Modi’s trip to Sri Lanka will be the first in 28 years by an Indian Prime Minister and it comes at a time when China’s growing presence in Sri Lanka has suffered a setback with the defeat of Mahinda Rajapaksa and the victory of Maithripala Sirisena in the presidential elections earlier this year in January. The Sirisena government has made its desire public to correct Rajapaksa’s tilt towards China and has already made some significant overtures towards India. The new President has visited India as his first trip abroad which resulted in a civil nuclear energy cooperation pact. The Sirisena government has also underlined that it would have a “different approach” than the previous Rajapaksa government which allowed a Chinese submarine to dock in Colombo in September 2014, raising heckles in New Delhi. In a move that risks diplomatic row with is largest trading partner, Sri Lanka has suspended a $1.5 billion Chinese luxury real estate project in Colombo, the biggest of several Chinese investments in Sri Lankan ports and infrastructure. Though the Sri Lankan government has suggested that the deal lacked transparency and did not meet environmental standards, India too had expressed its concerns about the project. During his visit, Modi will be addressing the Sri Lankan parliament and will be visiting several Sri Lankan cities, including Jaffna which was the de-facto capital of the LTTE till their defeat in 2009.

With the rise in the military capabilities of China and India, the two are increasingly rubbing against each other as China expands its presence in the Indian Ocean region and India makes its presence felt in East and Southeast Asia. Though Indian policymakers are now ready to acknowledge that both the South Asian and Indian Ocean regions are rapidly being shaped by the Chinese presence, the Modi government wants to push back by enhancing its diplomatic and defense presence in the regional states.
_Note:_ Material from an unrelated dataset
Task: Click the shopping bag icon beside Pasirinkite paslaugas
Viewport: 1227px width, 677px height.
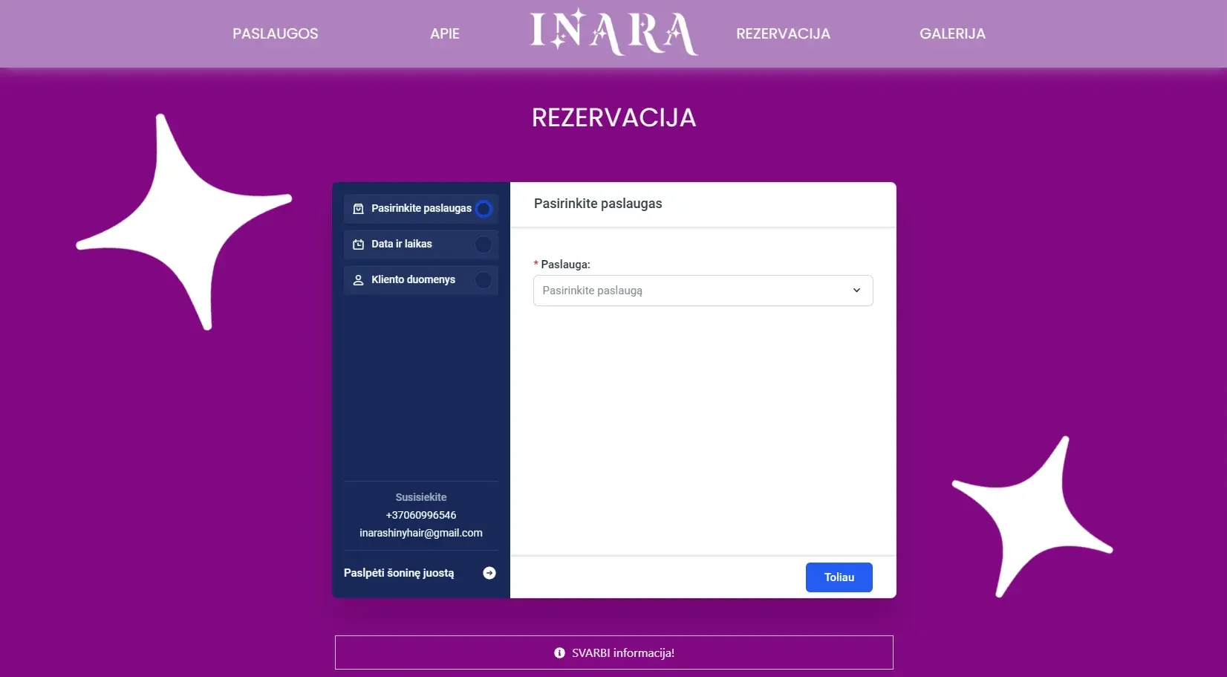Action: [358, 209]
The great game of the 21st century is likely to be played out on the waters of the Indian Ocean. China has upped the ante with its ambitious $40 billion Maritime Silk Road project aimed at connecting China with communication lines in the Indian Ocean and the larger Asia-Pacific region. India is only now beginning to take this challenge seriously. The Modi government is gearing up to tackle the China challenge in India’s backyard. It remains to be seen if it will be successful in this endeavor. Modi’s trip this week will provide some important pointers.